One night when I was home visiting, Mama and I were lying in her bed watching television—half paying attention to what asanine thing Rose was talking about while Blanche glared at her and half talking about life.
“What are you most afraid of?” I asked her. My mother wasn’t afraid of much..
“Someone having to take care of me,” she replied without a pause, never taking her eyes away from the TV.
“I would never mind, not for a second. Neither would anyone else,” I told her.
”I know, but I don’t want you to have to.”
I thought then that her fear was simply inconveniencing others. Now I know it was much more nuanced. I would have understood that that evening if only I had asked her more, if I had more fully acknowledged her worry. I can’t do that now, nor can I ask the same questions of my father.
I do know what both their dreams had been, before, as children—when life was wide open with possibility. They mentioned them to me once, and the heartache I felt for them as they looked back on what they could have done kept me from prying deeper. Had I been brave enough, I could have asked them more about those dreams and how they felt about them in retrospect. I could have learned from their disappointments. I could have helped them realize different dreams for a different time. I could have made them feel seen and heard. But I didn’t.
I wish I had asked the dreams of their golden years. I wish I had pryed.
When we share our goals and dreams with another, we are not only trusting that person with the tender sprout of hope that we have for a new happiness, we are also giving that aspiration itself a deeper root system.
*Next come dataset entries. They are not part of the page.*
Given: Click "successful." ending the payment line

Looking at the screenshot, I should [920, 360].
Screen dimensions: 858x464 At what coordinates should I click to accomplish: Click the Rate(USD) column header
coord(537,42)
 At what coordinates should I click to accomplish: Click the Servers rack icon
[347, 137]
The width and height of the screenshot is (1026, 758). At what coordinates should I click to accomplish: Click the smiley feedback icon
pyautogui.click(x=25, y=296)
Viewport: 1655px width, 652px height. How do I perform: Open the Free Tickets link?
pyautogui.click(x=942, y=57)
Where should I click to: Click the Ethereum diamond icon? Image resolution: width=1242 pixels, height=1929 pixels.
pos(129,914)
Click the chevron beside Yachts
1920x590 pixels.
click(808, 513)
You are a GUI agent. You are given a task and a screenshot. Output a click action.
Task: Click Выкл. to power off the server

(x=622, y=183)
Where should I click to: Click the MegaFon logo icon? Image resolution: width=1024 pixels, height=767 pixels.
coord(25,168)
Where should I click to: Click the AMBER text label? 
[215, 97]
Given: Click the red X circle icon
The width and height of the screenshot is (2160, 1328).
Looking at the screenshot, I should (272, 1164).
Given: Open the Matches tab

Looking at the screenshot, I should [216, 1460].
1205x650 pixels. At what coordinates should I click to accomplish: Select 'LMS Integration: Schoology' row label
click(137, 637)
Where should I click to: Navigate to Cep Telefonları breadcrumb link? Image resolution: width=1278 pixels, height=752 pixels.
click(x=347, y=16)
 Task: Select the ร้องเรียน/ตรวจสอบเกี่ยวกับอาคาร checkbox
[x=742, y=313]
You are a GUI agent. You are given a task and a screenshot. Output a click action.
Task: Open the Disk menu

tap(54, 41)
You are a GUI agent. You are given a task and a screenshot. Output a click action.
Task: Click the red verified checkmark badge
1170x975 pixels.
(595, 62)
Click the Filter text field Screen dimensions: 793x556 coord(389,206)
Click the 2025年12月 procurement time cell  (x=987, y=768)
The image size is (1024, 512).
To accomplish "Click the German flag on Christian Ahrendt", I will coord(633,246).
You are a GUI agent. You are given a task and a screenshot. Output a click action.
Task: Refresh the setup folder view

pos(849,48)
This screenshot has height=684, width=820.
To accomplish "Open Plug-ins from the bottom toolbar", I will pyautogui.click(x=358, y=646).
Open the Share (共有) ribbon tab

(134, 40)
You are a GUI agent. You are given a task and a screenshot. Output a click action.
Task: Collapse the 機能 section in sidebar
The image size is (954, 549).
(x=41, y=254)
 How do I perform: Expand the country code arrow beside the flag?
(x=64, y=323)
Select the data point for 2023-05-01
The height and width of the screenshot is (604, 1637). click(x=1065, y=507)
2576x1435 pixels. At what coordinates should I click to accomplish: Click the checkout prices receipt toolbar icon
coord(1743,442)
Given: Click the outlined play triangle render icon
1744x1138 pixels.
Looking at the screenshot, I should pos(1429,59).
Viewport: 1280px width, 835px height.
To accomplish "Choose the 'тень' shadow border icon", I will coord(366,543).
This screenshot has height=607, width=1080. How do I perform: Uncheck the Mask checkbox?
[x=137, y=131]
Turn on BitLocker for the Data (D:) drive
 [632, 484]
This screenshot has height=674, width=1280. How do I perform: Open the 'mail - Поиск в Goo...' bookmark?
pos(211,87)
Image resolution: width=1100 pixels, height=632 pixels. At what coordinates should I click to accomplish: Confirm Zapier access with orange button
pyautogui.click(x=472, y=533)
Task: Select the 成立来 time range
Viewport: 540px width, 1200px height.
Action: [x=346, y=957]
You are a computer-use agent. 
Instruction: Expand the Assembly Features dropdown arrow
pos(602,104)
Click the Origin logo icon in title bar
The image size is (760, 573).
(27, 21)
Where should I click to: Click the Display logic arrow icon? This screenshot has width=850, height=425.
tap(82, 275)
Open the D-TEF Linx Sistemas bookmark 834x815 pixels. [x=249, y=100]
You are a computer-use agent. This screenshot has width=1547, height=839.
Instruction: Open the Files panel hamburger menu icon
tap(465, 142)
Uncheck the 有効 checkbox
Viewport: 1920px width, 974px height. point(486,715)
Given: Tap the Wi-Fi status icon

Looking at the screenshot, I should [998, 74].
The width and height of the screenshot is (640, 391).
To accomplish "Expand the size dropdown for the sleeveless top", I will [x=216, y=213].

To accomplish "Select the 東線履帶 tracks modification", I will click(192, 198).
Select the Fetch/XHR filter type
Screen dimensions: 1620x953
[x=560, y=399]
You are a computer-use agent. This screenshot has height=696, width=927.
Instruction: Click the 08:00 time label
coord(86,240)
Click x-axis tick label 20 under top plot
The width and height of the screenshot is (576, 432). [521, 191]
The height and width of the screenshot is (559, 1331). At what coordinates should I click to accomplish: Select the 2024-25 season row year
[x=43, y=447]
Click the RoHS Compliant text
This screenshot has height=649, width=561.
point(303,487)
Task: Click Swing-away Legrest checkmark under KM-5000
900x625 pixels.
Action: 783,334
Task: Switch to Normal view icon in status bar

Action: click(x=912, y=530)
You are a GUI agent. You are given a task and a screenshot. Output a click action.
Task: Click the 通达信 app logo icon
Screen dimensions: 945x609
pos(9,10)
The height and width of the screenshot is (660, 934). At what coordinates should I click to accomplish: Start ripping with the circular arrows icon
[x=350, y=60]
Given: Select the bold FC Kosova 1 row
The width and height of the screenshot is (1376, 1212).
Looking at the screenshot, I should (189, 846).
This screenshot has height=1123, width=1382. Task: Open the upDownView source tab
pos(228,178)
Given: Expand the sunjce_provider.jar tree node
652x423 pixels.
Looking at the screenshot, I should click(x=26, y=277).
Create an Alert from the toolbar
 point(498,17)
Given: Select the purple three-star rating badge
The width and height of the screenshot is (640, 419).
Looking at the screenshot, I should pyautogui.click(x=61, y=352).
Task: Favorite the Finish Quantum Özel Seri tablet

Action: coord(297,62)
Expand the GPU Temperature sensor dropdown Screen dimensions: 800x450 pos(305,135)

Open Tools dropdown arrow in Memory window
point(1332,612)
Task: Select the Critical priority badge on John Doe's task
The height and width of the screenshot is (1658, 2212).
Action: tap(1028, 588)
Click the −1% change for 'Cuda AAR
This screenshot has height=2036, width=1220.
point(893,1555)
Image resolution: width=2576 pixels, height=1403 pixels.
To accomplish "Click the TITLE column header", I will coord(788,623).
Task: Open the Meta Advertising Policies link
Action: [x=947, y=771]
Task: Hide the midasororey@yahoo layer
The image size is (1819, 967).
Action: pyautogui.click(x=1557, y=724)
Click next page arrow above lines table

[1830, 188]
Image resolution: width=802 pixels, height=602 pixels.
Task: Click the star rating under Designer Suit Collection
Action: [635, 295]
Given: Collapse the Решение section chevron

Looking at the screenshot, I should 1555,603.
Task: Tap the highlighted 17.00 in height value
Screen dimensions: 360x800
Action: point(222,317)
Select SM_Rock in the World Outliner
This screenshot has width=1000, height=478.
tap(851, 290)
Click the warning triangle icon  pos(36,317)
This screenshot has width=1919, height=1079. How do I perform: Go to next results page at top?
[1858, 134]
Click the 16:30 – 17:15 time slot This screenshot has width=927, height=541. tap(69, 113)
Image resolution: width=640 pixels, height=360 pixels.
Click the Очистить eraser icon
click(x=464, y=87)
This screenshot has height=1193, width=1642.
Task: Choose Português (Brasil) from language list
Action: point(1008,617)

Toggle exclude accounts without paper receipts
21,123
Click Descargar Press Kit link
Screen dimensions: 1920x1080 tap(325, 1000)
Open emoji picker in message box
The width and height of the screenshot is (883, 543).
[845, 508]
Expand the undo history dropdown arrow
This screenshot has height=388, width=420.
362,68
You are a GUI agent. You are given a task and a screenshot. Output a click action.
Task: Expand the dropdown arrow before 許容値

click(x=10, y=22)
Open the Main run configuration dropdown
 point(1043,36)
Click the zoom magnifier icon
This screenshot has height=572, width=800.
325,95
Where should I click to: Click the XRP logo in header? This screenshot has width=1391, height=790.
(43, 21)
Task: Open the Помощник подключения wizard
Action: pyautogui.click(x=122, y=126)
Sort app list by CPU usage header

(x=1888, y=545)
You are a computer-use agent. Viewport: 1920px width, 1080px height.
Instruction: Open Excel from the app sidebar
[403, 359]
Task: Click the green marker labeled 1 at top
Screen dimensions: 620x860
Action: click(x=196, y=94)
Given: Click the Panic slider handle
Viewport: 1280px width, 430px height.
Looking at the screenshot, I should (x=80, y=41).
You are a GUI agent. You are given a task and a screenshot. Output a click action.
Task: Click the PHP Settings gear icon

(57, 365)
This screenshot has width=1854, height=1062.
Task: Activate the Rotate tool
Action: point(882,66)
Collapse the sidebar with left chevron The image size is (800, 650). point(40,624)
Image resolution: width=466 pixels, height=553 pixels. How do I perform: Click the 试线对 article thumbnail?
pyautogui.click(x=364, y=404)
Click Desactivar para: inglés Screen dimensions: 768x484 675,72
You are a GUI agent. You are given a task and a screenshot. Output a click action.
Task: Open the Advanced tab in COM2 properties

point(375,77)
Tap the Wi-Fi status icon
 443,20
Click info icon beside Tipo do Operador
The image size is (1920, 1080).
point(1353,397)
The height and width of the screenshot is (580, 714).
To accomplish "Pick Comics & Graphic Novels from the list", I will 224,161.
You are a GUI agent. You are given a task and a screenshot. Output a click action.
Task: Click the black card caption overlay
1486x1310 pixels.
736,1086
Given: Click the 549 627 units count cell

We are giving it a space in which to be nurtured and in which it can grow. When a friend believes in us enough to ask about our projects and our plans, they feed us and support us in immeasurable ways, often keeping us accountable to ourselves, to our dreams. When a friend knows that thing for which we hope in the middle of the night, Into which we lose hours of work toward a future we can only imagine, she has special insight into who we are and is able to see a fuller picture of us. That friend can’t do that, however, if the dream is tucked away so tightly in our hearts that it can never be seen.
Fear, though. Fear is different. It shrinks away in the light of friendship. A fear spoken loses its power, especially when it is treated with respect, when it’s recognized and questioned and then a piece of its burden is willingly picked up by another.
Such simple gifts these are. To share your own dreams and fears. And to receive those of another. Why, then, do we hold them so close to our hearts? Why, then, do we not actively seek to know the dreams and fears of the ones we love most?
If we speak our goals and dreams aloud, now they become more real, and we are forced to address why we might not be doing everything we can to make them reality. If we speak them aloud, others will know if we fail to achieve them. If we shine light on our fears, we expose our weaknesses.
If we ask the hard questions of our friends, they might ask them back.
Maybe this seems too high a price to pay, but I think the cost is balanced when two people both pay it to one another.
So I am especially thankful for all of the people who care enough to follow this blog and thus give space for my dreams to take root. And my hope is to provide that same loving space for others.